On Jan 27, 9:29*am, John Cochrane
wrote:
*The US representative to
the Club class will have never finished higher than 7th in a US
Nationals and that was six years ago. *Are we really sending our best
pilots or should we be investing in improving or pilots to be able to
do better internationally?


I agree we need fewer classes. However, the above is due to the US
curiously shoot-self-in-foot pilot selection policy, not due to the
IGC creating too many classes. US club pilots may not have
participated in an FAI worlds, and must qualify in a "club" glider,
ruling out over 1/2 of the sports class entrants. The UK will send to
the club worlds....Andy Davis and G Dale. (The equivalent in the US
of, say, Karl Striedieck and Gary Ittner.) Good luck US, we're going
to need it!

John Cochrane


Handicapped comps in old gliders -- however much fun at the local
level -- have never made any sense to me at the World's. We know
handicaps are imperfect. We know the imperfections become more
significant as the pilots get better. I've seen with my own eyes how
the competition that's fun for tyros turns into a blowout when a good
pilot turns up with a ringer. Club class has fewer embedded problems
here than the US Sports class, largely due to accepting a narrower
performance range of gliders... but the motivations for Club or Sports
that are so compelling at the regional level simply aren't relevant at
a World comp.

Entries for finding text and elements:

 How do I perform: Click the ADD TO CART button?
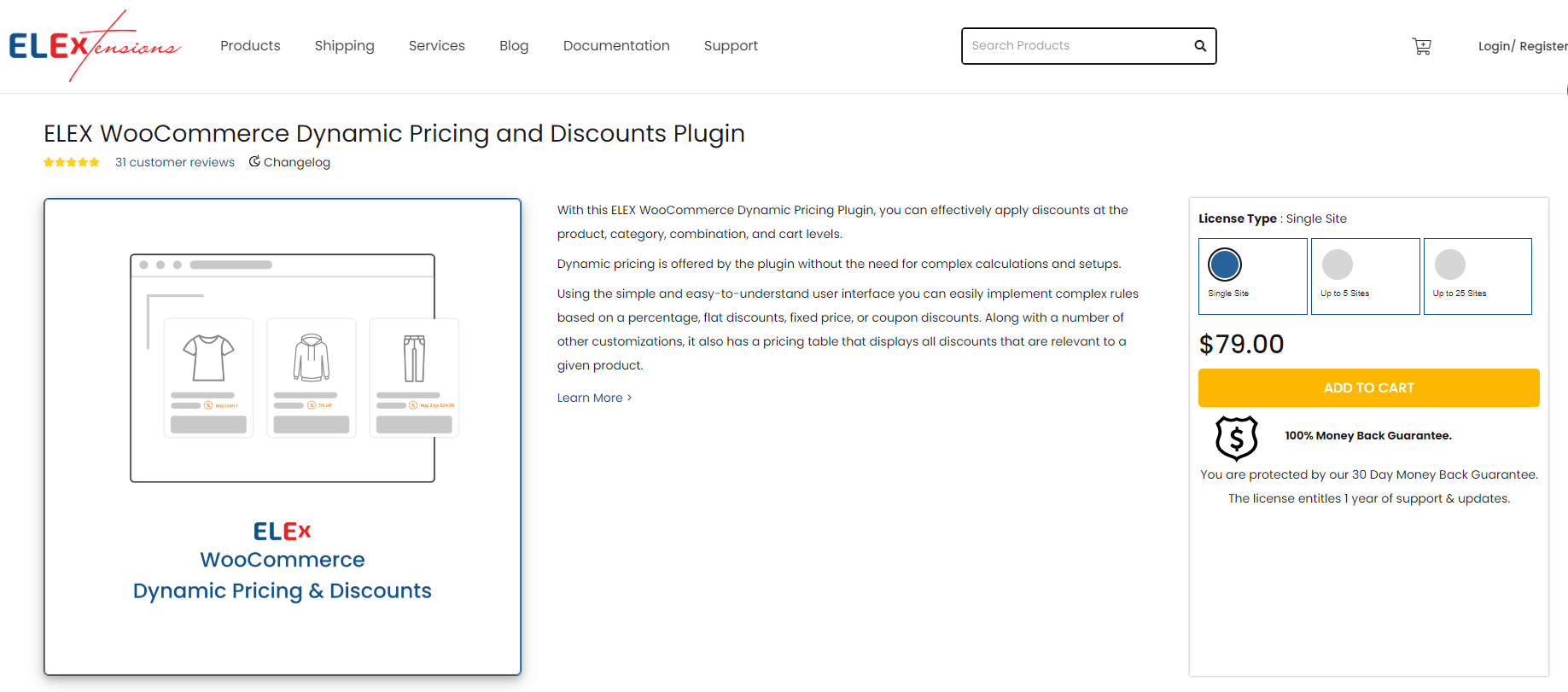coord(1368,387)
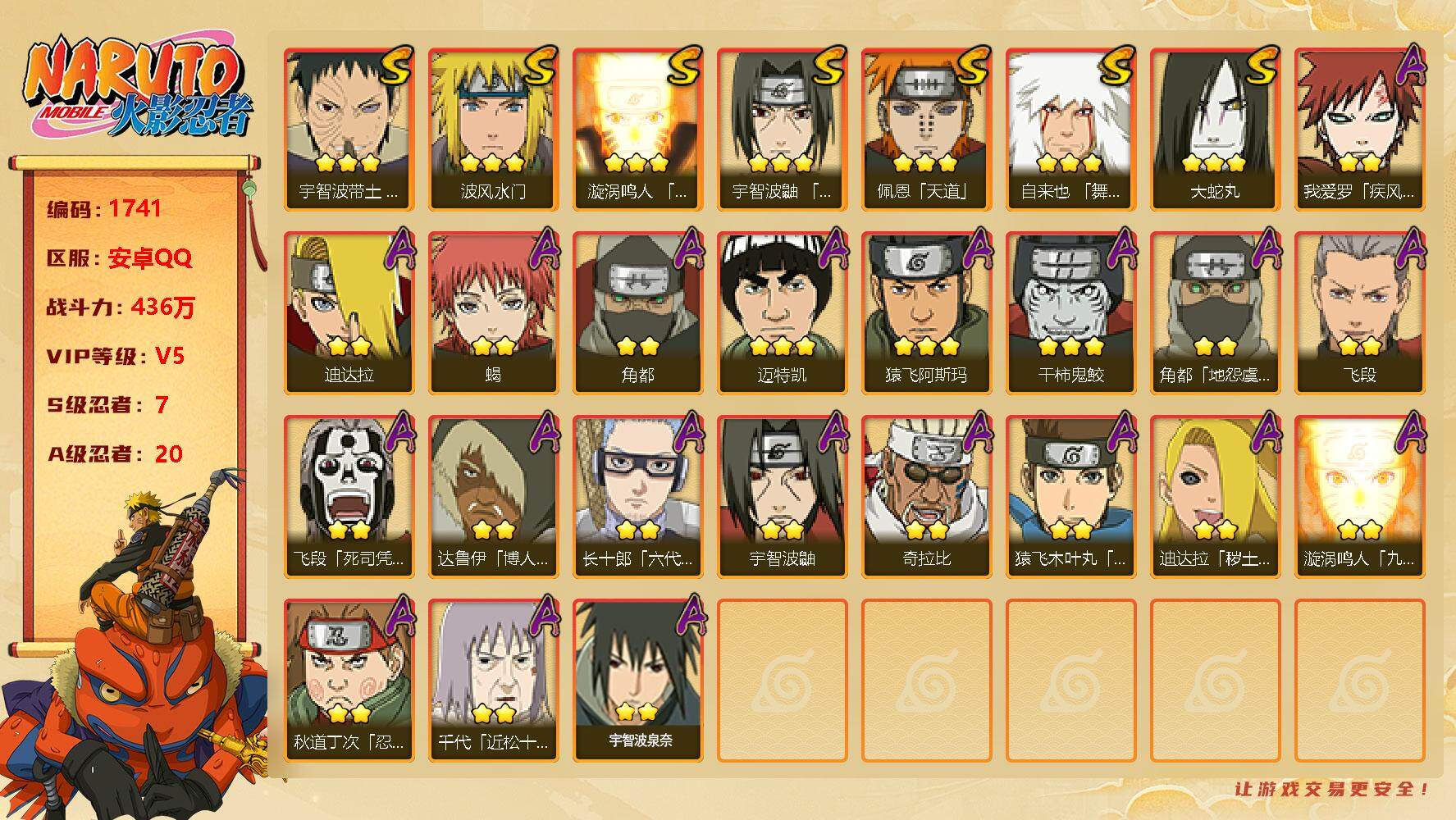This screenshot has height=820, width=1456.
Task: Select the 波风水门 ninja card
Action: (x=493, y=130)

• _EXERCISE 1_
According to the post about glider competition classes, which two pilots will the UK send to the club worlds?
• _EXERCISE 2_
Write the next few sentences of the post about glider competition classes, picking up after its final sentence.

• _ANSWER 1_
Andy Davis and G Dale.

• _ANSWER 2_
Take Andy, G, Karl and Gary for instance. Does putting Andy in an
LS-1, G in a 20, Karl in an ASW-15 and Gary in a Mosquito really add
anything over watching them slug it out in modern 15m (or 18m, or
standard) class ships? It's quaint and amusing sure, but if you're
asking for my donation to support the team, I'd much rather see them
in a non-handicapped class.

The selection process we use for the US Club class team is a separate
issue and makes one wonder what's in our water supply.